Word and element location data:
□ □ □ □ □
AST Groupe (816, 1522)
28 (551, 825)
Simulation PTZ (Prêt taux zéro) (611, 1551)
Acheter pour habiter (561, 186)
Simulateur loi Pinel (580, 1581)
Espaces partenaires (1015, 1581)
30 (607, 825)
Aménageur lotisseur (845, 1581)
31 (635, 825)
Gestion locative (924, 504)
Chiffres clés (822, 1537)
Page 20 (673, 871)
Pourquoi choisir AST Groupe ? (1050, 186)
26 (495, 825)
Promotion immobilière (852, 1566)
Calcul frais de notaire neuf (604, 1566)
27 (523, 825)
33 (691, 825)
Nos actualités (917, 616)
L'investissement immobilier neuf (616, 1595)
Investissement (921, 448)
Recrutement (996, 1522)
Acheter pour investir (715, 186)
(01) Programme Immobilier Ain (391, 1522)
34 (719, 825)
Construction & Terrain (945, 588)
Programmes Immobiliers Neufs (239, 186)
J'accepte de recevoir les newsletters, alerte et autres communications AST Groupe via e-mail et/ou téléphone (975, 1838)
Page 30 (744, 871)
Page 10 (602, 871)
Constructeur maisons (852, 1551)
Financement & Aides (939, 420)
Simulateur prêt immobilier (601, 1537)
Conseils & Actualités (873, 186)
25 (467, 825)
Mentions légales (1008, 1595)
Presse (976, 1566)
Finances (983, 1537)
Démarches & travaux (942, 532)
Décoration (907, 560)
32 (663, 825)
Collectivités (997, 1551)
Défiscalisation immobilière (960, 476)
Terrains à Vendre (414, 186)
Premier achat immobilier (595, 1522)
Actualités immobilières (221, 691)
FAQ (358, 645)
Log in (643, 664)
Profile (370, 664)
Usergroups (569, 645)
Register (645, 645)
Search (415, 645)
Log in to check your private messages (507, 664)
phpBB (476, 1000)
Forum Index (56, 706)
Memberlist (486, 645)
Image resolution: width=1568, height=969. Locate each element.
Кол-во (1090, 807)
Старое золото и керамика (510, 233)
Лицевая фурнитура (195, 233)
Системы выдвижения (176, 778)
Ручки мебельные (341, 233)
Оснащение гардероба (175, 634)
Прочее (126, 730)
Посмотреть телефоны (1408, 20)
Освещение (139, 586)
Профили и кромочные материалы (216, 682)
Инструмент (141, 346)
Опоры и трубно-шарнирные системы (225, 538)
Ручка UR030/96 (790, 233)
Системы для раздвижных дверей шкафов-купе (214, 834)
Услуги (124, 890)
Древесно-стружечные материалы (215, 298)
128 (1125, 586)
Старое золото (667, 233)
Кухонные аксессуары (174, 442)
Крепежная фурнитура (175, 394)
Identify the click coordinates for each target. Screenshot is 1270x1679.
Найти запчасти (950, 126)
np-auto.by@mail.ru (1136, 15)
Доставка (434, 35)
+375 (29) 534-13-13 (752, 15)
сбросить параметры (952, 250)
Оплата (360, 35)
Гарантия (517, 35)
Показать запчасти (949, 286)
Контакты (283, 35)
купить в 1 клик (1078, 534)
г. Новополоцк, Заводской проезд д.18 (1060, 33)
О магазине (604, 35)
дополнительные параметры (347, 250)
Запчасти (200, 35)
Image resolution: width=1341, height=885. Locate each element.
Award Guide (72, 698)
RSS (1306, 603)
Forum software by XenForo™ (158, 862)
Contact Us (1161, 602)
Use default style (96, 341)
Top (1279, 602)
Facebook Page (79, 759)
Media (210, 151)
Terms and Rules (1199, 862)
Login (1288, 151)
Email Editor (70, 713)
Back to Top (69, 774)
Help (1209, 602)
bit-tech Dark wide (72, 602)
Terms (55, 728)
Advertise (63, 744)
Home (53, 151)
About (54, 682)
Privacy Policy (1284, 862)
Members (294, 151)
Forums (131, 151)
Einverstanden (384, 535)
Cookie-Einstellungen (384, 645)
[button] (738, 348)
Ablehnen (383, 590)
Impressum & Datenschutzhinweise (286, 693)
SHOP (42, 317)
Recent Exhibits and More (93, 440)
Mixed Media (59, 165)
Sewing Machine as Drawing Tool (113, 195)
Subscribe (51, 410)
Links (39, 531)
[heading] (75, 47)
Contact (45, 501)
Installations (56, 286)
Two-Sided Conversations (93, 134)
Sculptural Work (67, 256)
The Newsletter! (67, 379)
□ □ □ □ □
Brief:
How many lines of the records above contain the string "Acheter", matching case exactly? Reply with the number alone.

The solution:
2